**Goal of the exercise:**
Copy out all the entries below, swapping each occurrence of "Instruction" for "Goal" and leaving everything else unchanged.

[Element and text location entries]
+++++

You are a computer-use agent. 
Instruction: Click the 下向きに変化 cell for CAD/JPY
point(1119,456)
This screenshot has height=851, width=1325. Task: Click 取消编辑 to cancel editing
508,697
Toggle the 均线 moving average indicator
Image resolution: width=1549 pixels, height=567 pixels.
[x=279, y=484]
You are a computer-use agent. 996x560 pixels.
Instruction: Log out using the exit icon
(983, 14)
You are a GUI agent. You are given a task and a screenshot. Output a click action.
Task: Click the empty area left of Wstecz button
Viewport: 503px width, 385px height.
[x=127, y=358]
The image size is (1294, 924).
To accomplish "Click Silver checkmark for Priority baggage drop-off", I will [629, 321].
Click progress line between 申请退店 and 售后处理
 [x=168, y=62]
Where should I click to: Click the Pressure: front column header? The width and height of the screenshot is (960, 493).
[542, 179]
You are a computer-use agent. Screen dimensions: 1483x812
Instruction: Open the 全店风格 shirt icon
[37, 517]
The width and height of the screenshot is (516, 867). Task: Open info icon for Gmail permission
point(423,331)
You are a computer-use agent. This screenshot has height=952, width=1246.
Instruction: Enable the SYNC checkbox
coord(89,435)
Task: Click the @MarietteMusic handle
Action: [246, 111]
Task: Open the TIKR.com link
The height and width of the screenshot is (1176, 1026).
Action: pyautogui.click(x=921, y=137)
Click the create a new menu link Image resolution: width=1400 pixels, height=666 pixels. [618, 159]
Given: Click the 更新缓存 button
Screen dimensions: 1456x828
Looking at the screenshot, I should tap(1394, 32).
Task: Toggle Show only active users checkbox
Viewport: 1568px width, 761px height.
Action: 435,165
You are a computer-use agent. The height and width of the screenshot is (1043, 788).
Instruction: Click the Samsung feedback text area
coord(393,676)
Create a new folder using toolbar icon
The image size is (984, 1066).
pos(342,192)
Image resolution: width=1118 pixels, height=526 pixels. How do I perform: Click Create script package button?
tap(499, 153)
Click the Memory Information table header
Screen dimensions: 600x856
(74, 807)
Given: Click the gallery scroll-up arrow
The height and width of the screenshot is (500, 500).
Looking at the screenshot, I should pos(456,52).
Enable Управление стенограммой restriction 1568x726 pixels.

+++++

**Problem solution:**
You are a computer-use agent. 
Goal: Click the 下向きに変化 cell for CAD/JPY
point(1119,456)
This screenshot has height=851, width=1325. Task: Click 取消编辑 to cancel editing
508,697
Toggle the 均线 moving average indicator
Image resolution: width=1549 pixels, height=567 pixels.
[x=279, y=484]
You are a computer-use agent. 996x560 pixels.
Goal: Log out using the exit icon
(983, 14)
You are a GUI agent. You are given a task and a screenshot. Output a click action.
Task: Click the empty area left of Wstecz button
Viewport: 503px width, 385px height.
[x=127, y=358]
The image size is (1294, 924).
To accomplish "Click Silver checkmark for Priority baggage drop-off", I will [629, 321].
Click progress line between 申请退店 and 售后处理
 [x=168, y=62]
Where should I click to: Click the Pressure: front column header? The width and height of the screenshot is (960, 493).
[542, 179]
You are a computer-use agent. Screen dimensions: 1483x812
Goal: Open the 全店风格 shirt icon
[37, 517]
The width and height of the screenshot is (516, 867). Task: Open info icon for Gmail permission
point(423,331)
You are a computer-use agent. This screenshot has height=952, width=1246.
Goal: Enable the SYNC checkbox
coord(89,435)
Task: Click the @MarietteMusic handle
Action: [246, 111]
Task: Open the TIKR.com link
The height and width of the screenshot is (1176, 1026).
Action: pyautogui.click(x=921, y=137)
Click the create a new menu link Image resolution: width=1400 pixels, height=666 pixels. [618, 159]
Given: Click the 更新缓存 button
Screen dimensions: 1456x828
Looking at the screenshot, I should tap(1394, 32).
Task: Toggle Show only active users checkbox
Viewport: 1568px width, 761px height.
Action: 435,165
You are a computer-use agent. The height and width of the screenshot is (1043, 788).
Goal: Click the Samsung feedback text area
coord(393,676)
Create a new folder using toolbar icon
The image size is (984, 1066).
pos(342,192)
Image resolution: width=1118 pixels, height=526 pixels. How do I perform: Click Create script package button?
tap(499, 153)
Click the Memory Information table header
Screen dimensions: 600x856
(74, 807)
Given: Click the gallery scroll-up arrow
The height and width of the screenshot is (500, 500).
Looking at the screenshot, I should pos(456,52).
Enable Управление стенограммой restriction 1568x726 pixels.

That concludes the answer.